• Extracted information:
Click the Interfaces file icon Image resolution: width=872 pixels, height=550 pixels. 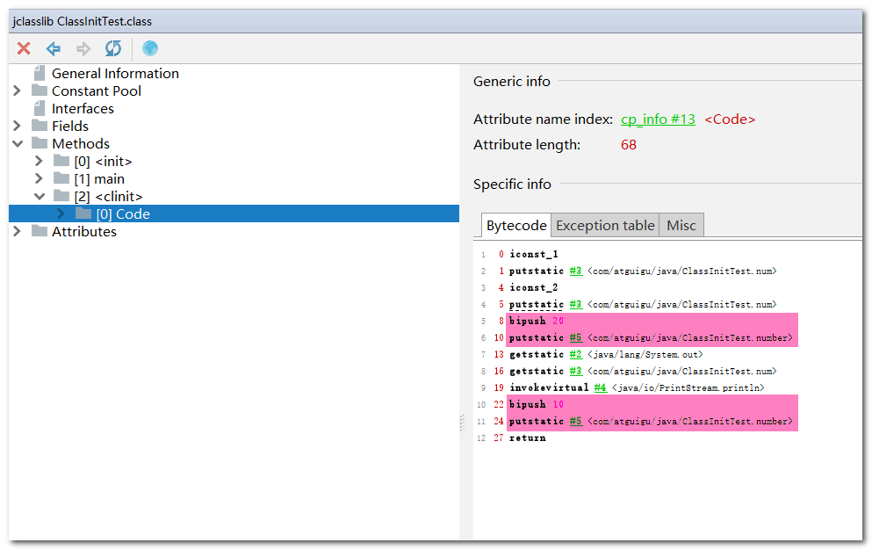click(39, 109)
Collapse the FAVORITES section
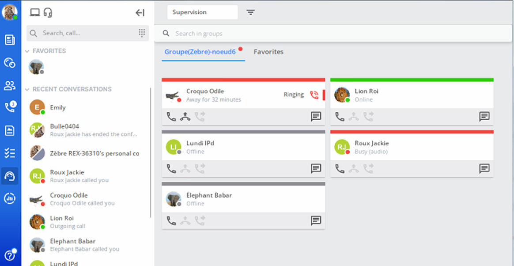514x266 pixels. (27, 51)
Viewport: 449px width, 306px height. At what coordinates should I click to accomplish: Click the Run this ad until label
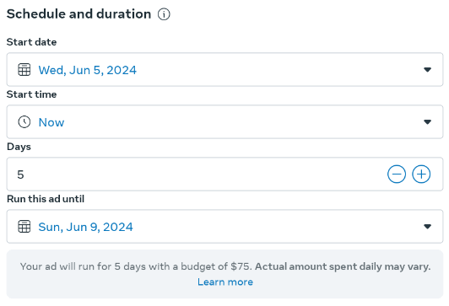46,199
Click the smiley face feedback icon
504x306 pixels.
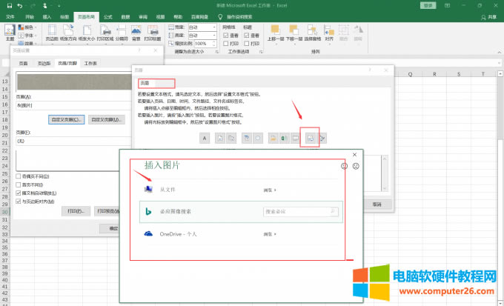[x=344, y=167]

• Description of the task: Copy exactly, and only, the lines from the line containing "Collapse the FAVORITES section" through the final line of the material above, with no pictures.

• Answer to the problem:
Collapse the FAVORITES section
514x266 pixels. (27, 51)
Viewport: 449px width, 306px height. At what coordinates should I click to accomplish: Click the Run this ad until label
46,199
Click the smiley face feedback icon
504x306 pixels.
[x=344, y=167]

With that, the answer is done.